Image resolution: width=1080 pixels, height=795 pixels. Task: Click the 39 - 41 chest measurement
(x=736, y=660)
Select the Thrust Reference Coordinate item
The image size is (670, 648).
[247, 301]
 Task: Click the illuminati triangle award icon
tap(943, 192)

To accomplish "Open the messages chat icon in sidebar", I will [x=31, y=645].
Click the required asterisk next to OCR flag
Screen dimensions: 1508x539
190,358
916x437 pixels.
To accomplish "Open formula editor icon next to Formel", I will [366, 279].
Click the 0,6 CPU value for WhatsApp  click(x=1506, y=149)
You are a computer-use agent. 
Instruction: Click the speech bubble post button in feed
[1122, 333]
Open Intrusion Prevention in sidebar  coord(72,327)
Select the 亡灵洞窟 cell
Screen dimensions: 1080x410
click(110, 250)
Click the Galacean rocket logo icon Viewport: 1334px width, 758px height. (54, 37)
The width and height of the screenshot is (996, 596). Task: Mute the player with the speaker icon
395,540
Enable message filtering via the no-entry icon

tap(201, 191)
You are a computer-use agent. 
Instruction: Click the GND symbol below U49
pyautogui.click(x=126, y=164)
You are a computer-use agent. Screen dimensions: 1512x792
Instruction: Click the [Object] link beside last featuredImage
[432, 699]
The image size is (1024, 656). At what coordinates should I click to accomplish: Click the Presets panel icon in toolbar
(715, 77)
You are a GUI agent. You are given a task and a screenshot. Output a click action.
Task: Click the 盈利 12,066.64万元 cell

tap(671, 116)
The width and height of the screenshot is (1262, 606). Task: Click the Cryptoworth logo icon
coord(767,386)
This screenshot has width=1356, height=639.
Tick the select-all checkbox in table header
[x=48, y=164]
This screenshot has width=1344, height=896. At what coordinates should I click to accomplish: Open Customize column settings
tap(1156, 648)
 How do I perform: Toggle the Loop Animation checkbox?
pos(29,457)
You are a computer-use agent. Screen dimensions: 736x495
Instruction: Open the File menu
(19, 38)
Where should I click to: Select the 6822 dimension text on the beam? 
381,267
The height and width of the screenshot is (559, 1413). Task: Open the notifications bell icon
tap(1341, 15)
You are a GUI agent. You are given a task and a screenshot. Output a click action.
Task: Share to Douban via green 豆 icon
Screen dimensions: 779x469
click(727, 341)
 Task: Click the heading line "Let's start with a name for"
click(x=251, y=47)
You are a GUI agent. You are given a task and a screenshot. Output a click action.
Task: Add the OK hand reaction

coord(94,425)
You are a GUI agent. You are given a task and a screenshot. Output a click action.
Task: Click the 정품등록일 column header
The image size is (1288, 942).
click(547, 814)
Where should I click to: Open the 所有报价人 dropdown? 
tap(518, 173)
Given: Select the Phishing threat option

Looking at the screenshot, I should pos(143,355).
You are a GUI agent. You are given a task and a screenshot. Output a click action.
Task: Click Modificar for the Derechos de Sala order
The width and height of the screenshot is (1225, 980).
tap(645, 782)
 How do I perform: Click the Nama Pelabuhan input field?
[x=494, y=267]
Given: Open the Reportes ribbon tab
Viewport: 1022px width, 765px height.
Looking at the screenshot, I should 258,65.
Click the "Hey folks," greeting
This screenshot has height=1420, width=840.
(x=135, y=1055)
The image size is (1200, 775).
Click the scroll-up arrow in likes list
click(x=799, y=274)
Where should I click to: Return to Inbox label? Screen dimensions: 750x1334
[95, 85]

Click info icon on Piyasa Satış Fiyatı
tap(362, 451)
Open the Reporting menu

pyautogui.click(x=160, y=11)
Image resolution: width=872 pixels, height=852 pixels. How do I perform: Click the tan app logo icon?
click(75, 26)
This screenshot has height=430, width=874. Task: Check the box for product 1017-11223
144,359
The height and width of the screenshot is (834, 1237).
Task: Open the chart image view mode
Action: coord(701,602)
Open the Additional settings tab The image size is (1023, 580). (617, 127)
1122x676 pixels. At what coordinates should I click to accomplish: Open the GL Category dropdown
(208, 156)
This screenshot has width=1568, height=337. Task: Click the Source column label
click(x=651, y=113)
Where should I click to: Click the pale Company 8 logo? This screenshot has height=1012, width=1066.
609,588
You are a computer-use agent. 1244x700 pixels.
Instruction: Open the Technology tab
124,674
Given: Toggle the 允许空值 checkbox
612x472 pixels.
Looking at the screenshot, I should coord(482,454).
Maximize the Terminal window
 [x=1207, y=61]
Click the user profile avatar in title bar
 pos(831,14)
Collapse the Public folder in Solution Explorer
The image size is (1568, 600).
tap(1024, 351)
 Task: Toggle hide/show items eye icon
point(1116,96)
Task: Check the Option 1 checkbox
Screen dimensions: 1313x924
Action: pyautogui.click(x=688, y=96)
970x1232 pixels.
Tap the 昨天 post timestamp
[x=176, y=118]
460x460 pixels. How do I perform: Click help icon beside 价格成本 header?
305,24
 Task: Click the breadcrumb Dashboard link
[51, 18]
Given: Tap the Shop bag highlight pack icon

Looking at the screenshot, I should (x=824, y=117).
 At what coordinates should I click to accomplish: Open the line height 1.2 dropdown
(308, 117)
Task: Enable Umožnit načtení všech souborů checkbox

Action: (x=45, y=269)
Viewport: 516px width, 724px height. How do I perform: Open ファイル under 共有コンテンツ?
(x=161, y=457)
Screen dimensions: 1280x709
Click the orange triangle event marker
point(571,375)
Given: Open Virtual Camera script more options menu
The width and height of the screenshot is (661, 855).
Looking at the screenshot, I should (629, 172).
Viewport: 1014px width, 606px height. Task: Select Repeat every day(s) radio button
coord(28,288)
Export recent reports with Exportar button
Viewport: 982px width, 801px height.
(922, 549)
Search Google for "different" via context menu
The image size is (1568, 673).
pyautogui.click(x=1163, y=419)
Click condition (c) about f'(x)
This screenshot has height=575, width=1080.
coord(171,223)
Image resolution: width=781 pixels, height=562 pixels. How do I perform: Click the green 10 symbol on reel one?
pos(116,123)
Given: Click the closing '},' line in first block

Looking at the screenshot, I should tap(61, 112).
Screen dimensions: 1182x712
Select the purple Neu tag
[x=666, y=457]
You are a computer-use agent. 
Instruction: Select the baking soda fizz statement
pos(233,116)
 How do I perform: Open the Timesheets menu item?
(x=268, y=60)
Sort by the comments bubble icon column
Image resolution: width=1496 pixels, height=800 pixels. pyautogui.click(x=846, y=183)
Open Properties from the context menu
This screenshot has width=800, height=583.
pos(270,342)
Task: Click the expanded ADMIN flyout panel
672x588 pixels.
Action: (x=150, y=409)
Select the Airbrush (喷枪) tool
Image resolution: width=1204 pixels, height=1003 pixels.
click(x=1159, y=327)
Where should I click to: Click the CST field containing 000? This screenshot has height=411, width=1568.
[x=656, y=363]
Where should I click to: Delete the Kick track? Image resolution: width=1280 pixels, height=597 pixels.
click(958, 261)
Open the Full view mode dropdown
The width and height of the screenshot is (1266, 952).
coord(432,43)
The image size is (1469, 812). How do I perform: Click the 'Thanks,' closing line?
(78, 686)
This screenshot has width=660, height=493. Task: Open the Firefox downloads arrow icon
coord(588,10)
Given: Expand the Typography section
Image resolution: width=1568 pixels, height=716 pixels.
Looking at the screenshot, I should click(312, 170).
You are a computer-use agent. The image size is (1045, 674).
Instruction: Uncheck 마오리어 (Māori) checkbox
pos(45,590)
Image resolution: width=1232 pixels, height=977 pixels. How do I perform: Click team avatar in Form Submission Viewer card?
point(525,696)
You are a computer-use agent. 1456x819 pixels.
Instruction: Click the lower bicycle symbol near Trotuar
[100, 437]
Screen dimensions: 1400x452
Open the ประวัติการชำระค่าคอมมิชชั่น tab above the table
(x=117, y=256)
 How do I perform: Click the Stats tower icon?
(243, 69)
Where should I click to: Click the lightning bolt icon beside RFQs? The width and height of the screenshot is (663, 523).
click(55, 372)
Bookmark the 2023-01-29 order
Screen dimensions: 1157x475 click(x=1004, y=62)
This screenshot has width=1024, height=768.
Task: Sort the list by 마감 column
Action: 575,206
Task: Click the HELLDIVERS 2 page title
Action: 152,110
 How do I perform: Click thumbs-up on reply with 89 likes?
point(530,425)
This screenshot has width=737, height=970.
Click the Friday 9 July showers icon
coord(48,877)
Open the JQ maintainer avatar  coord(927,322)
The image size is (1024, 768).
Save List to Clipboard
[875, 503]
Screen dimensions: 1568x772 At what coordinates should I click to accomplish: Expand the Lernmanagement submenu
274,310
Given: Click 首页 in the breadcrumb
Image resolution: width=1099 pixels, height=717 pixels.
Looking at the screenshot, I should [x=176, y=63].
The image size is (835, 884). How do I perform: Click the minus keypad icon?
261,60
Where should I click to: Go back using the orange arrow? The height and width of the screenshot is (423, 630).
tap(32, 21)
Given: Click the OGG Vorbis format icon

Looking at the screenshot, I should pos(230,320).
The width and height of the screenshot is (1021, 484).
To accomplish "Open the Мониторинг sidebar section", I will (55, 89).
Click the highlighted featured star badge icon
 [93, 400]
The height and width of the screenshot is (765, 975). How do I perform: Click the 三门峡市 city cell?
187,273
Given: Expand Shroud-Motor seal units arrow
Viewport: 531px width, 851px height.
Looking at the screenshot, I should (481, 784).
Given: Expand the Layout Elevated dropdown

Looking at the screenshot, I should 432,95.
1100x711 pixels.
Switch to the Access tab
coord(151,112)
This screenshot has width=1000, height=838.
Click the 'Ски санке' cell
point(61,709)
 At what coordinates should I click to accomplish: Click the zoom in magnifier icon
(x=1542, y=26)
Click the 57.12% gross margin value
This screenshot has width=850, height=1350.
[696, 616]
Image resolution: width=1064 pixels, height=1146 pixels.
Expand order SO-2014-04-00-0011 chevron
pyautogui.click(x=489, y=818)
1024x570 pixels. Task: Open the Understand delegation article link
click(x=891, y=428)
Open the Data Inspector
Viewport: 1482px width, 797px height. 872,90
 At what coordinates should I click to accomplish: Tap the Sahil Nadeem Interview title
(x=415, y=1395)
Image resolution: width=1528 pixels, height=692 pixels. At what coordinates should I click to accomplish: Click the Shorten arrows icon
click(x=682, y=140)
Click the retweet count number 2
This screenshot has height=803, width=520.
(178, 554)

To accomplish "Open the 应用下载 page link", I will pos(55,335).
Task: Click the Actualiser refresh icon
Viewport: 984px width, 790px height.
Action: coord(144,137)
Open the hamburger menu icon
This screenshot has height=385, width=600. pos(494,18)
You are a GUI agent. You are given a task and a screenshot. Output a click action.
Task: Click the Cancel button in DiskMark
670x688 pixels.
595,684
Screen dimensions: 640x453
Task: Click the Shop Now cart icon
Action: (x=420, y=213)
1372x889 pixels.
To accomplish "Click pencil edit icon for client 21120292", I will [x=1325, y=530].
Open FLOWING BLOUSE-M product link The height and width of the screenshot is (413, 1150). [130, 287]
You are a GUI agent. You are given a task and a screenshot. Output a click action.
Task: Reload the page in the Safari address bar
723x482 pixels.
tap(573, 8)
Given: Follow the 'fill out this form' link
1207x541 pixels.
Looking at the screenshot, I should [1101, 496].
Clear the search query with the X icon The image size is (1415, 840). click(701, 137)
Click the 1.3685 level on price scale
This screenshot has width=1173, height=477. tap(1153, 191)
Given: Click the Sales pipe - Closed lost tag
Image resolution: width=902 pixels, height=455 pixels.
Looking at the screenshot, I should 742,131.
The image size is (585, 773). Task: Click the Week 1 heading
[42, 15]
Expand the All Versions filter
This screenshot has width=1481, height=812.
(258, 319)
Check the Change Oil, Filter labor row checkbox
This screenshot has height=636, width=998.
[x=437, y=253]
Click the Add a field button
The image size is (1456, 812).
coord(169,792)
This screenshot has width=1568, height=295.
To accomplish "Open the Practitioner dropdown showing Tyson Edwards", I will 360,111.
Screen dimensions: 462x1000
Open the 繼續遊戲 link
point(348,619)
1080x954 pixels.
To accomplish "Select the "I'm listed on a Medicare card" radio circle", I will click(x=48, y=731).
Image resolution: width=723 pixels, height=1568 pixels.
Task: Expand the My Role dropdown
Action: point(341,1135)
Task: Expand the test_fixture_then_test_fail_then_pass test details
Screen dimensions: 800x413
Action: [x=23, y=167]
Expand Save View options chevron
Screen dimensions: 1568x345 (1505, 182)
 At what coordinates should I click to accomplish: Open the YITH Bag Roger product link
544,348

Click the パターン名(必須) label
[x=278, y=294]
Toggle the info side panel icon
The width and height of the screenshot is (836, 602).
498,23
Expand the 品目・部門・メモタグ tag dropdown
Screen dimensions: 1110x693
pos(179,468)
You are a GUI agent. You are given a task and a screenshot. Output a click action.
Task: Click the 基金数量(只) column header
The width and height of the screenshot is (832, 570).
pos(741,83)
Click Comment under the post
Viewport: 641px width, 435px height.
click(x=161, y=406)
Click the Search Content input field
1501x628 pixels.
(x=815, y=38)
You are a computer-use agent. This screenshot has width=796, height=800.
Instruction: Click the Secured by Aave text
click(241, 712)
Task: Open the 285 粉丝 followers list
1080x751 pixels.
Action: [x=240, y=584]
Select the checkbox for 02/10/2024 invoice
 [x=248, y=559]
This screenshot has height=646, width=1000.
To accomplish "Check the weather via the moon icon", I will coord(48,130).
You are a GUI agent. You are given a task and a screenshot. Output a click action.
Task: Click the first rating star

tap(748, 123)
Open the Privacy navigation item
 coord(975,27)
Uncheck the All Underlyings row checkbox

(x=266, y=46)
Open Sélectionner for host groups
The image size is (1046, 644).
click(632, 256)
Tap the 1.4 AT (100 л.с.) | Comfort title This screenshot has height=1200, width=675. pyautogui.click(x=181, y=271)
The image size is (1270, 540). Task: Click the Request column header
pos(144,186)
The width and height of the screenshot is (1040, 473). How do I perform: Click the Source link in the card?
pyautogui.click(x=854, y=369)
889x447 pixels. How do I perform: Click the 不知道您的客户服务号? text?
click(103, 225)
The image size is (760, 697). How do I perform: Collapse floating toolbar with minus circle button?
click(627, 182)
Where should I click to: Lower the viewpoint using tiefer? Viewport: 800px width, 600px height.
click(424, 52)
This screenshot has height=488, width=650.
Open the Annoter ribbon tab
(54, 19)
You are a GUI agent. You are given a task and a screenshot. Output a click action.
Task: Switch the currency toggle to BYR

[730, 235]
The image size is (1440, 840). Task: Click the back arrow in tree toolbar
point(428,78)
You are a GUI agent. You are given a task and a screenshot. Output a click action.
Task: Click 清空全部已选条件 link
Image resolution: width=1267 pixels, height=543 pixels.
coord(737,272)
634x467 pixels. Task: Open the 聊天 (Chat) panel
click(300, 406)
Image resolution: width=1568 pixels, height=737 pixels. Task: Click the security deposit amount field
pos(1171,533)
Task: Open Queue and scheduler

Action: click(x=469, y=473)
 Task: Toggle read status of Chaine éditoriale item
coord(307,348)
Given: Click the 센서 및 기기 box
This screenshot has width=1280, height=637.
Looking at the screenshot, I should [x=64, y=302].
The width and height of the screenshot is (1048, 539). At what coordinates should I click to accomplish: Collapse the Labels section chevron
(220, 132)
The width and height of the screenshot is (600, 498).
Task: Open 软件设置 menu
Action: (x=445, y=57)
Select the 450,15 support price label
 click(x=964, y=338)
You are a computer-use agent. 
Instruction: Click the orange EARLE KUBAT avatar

* Exercise description
From the records above, print exactly the lines that run from the line with "Screen dimensions: 462x1000" to the line with "Task: Expand the test_fixture_then_test_fail_then_pass", inclusive.

* Expected answer
Screen dimensions: 462x1000
Open the 繼續遊戲 link
point(348,619)
1080x954 pixels.
To accomplish "Select the "I'm listed on a Medicare card" radio circle", I will click(x=48, y=731).
Image resolution: width=723 pixels, height=1568 pixels.
Task: Expand the My Role dropdown
Action: point(341,1135)
Task: Expand the test_fixture_then_test_fail_then_pass test details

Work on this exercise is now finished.